The mass shooter in Buffalo seems to have been influenced by other mass killers in the recent past, who were also inspired by the white replacement theory.

One of his inspirations, according to his manifesto, is Brenton Tarrant, the mass killer in the 2018 Christchurch shootings in New Zealand in which 51 people had been slaughtered in a mosque.

After all, 28 percent of the manifesto is plagiarised from a similar document left by Tarrant, according to the analysis done by the Khalifa Ihler Institute, a Sweden-based anti-extremism think tank.

Stating that Tarrant's live-streamed attack led to his own murderous actions, Gendron wrote in his document that "Brenton started my real research into the problems with immigration and foreigners in our White lands, without his live-stream I would likely have no idea about the real problems the West is facing."

Gendron also cites a claim often pushed by white supremacists, which is that there is a clear IQ gap between white people (who are superior) and Black people. Then he goes on to say that Black people are not smart enough to orchestrate the replacement of white people, and that instead, will be done by another group of people – the Jews.

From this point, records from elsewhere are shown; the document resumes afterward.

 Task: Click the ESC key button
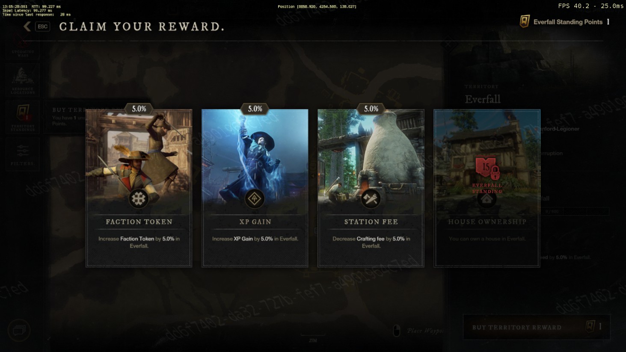(42, 27)
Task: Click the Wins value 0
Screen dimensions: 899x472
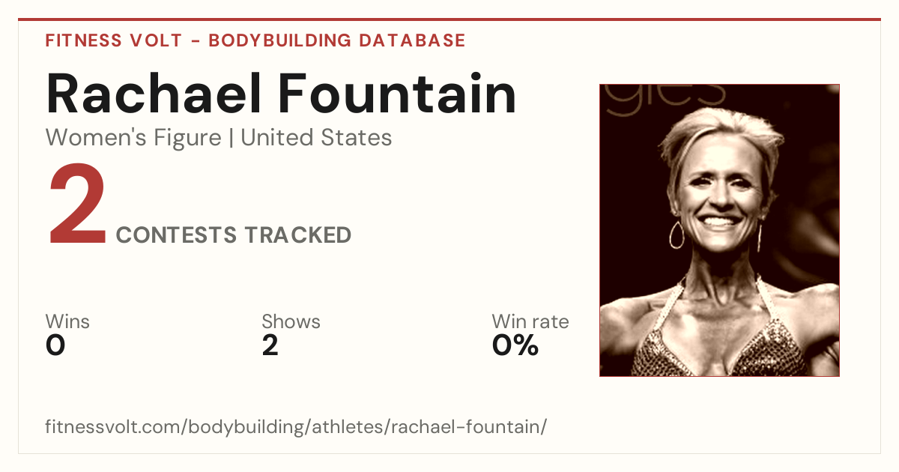Action: (55, 345)
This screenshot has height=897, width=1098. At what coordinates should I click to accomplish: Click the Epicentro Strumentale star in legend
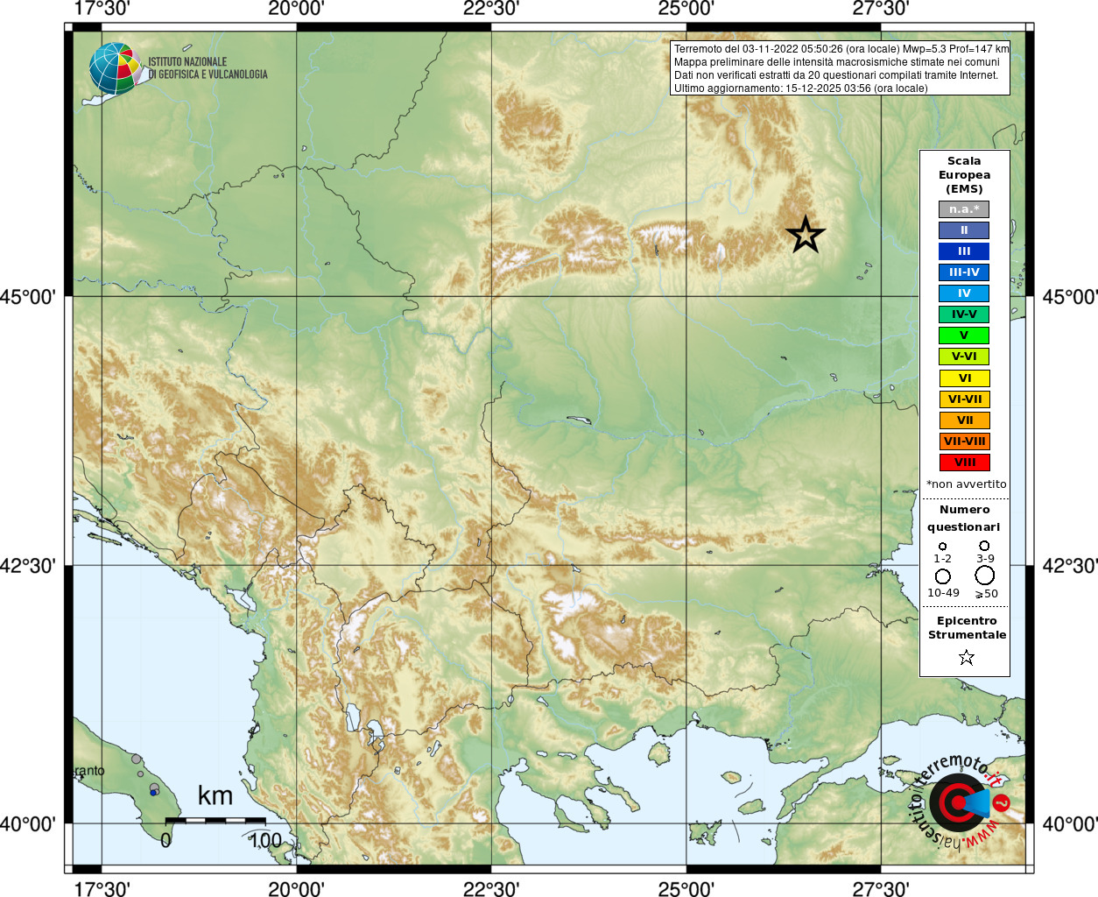[967, 657]
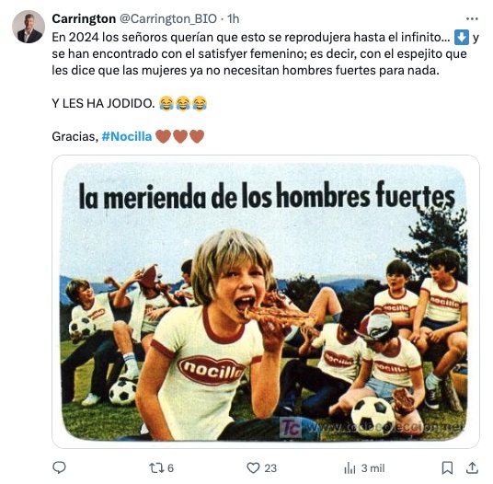Open the reply speech bubble icon
This screenshot has width=493, height=484.
coord(59,467)
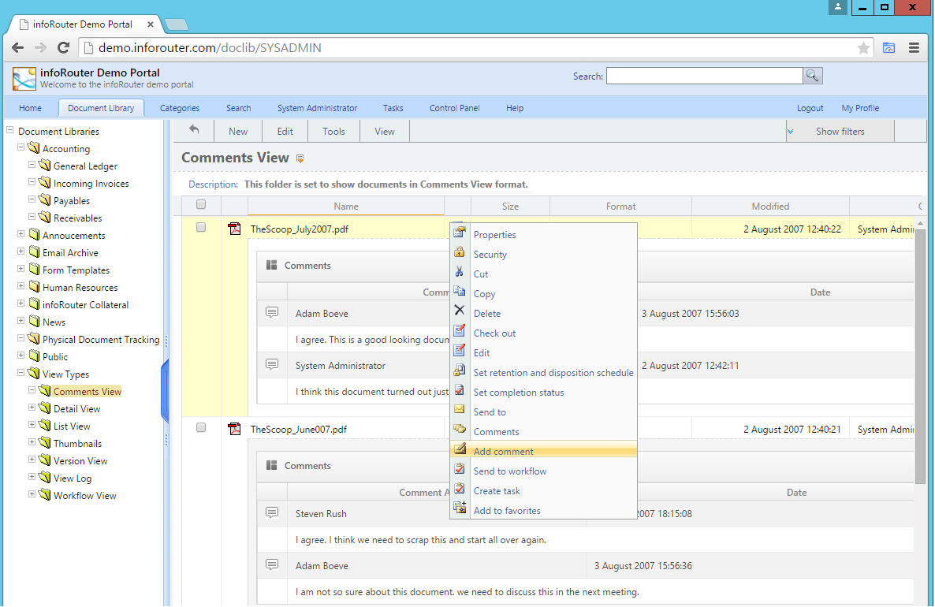Open the Tools toolbar button
Image resolution: width=935 pixels, height=607 pixels.
[x=333, y=130]
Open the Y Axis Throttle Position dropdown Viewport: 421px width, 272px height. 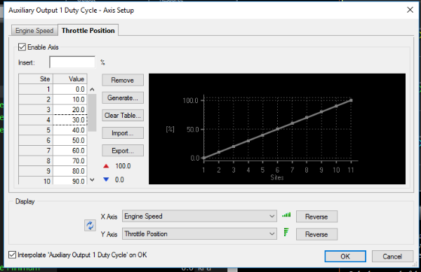[199, 234]
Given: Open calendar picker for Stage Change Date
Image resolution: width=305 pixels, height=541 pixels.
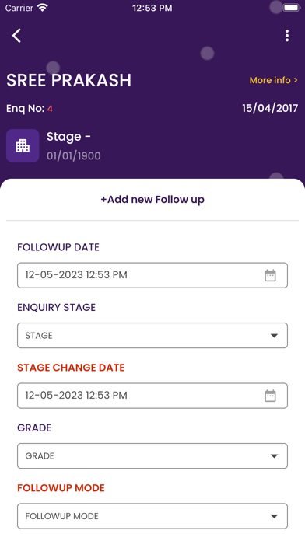Looking at the screenshot, I should pyautogui.click(x=270, y=396).
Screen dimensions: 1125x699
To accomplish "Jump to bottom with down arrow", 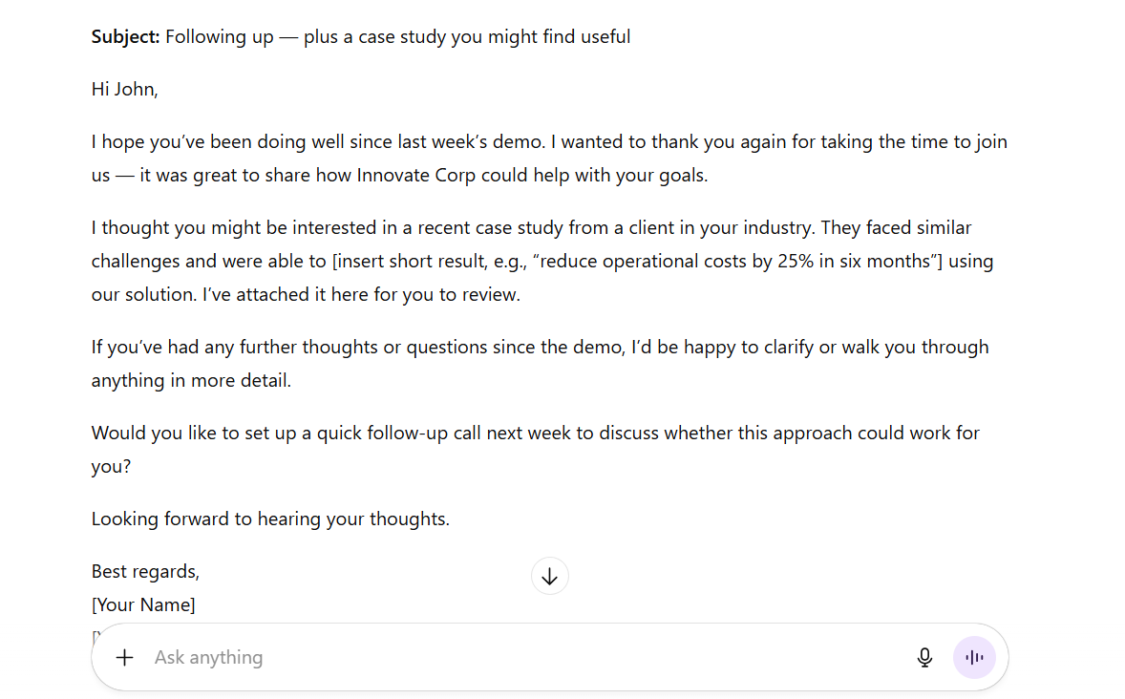I will pyautogui.click(x=549, y=576).

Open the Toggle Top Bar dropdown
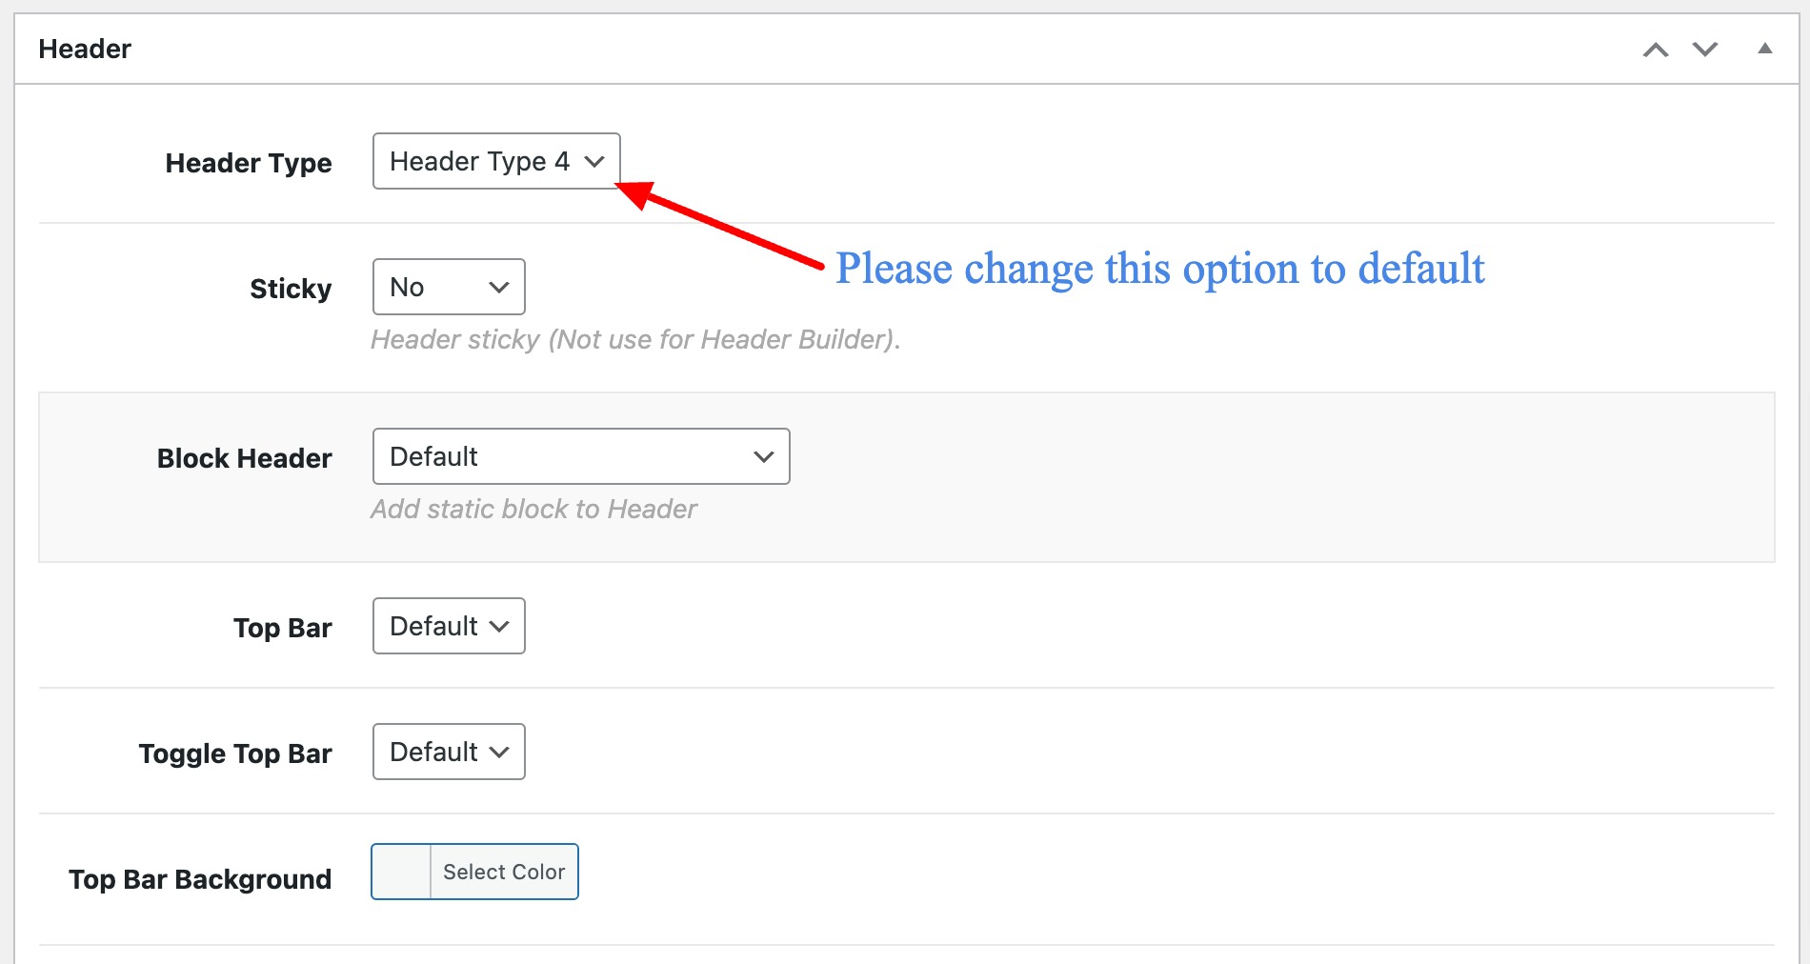point(449,753)
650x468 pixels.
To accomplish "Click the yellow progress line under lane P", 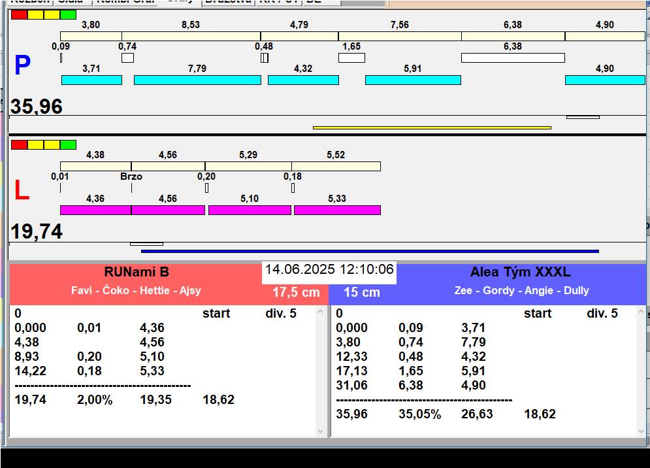I will pos(432,127).
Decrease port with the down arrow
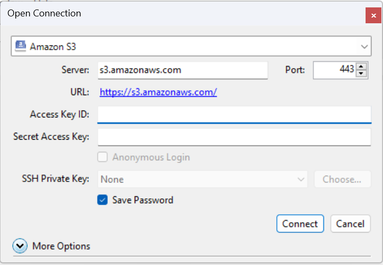Screen dimensions: 383x265 (361, 74)
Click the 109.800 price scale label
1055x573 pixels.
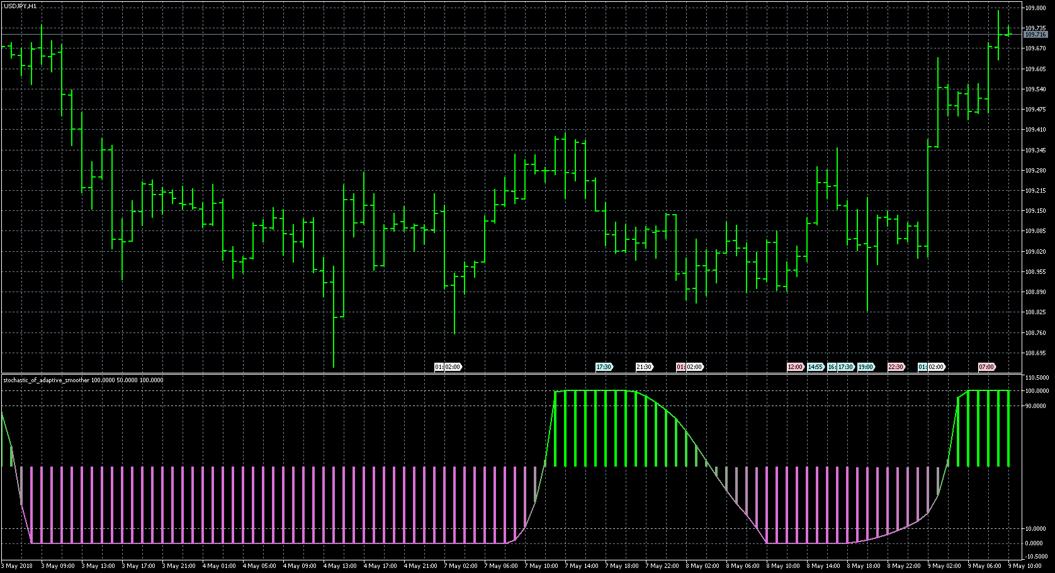pyautogui.click(x=1035, y=8)
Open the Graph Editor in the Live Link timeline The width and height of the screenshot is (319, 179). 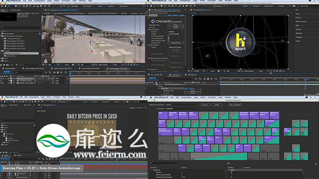coord(216,79)
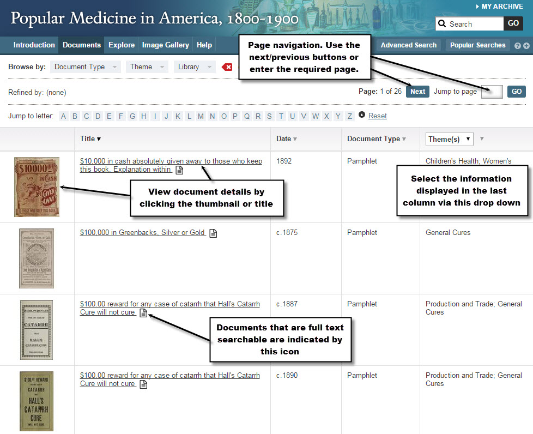533x434 pixels.
Task: Switch to the Explore tab
Action: [x=121, y=45]
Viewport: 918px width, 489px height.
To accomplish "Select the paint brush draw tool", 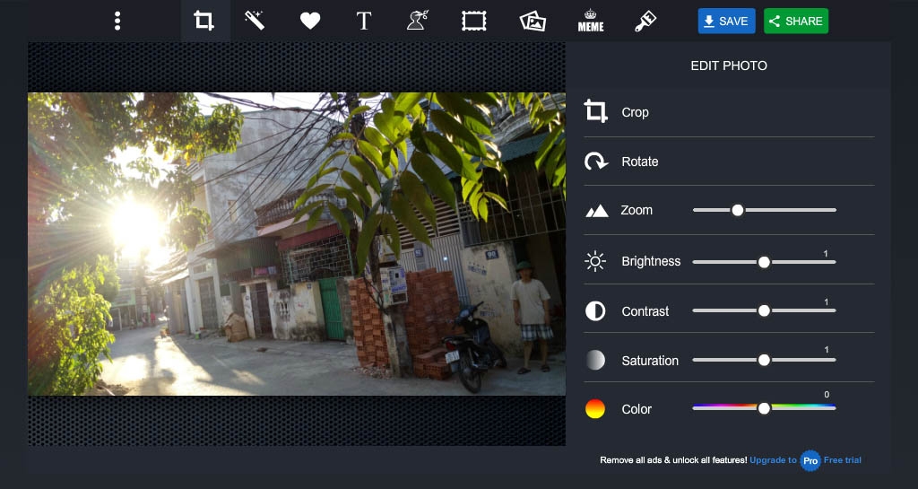I will pos(645,21).
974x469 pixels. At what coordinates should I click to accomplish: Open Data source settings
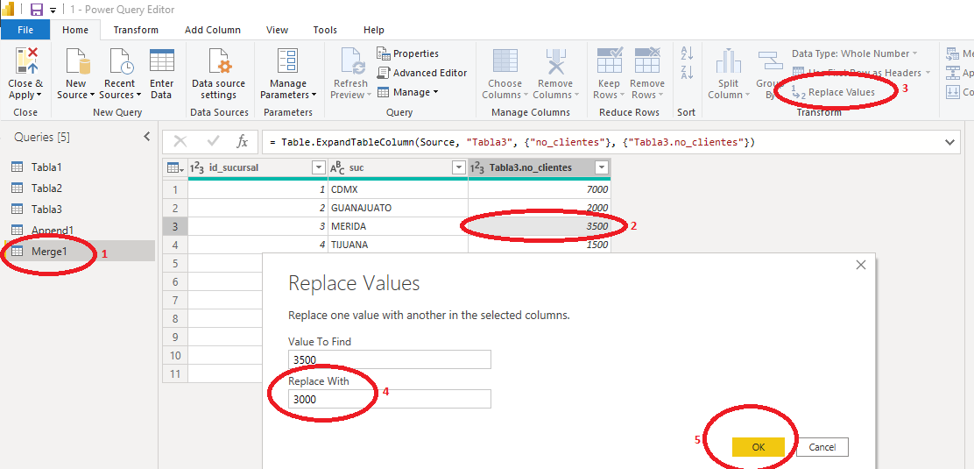click(218, 63)

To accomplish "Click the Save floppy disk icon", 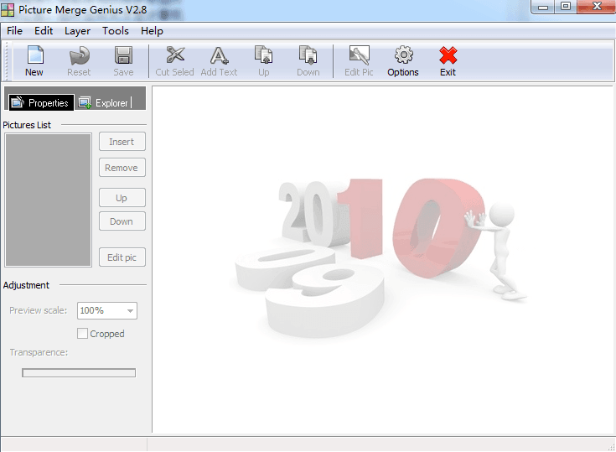I will coord(123,57).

In one section within the dozens of pages dedicated to anti-Semitism, he writes, "Jews are spreading ideas such as Critical Race Theory and white shame/guilt to brainwash Whites into hating themselves and their people."

He also rips into the idea of diversity, claiming that it is "not a strength."

"The United States is one of the most diverse nations on Earth, and they are about an inch away from tearing each other to pieces. Brazil with all its racial diversity is completely fractured as a nation, where people cannot get along and separate and self-segregate whenever possible. South Africa with all its 'diversity' is turning into a bloody backwater as its diversity increases, black on black. black on white, white on black, black on Indian, doesn't not matter, its ethnicity vs ethnicity. They all turn on each other in the end."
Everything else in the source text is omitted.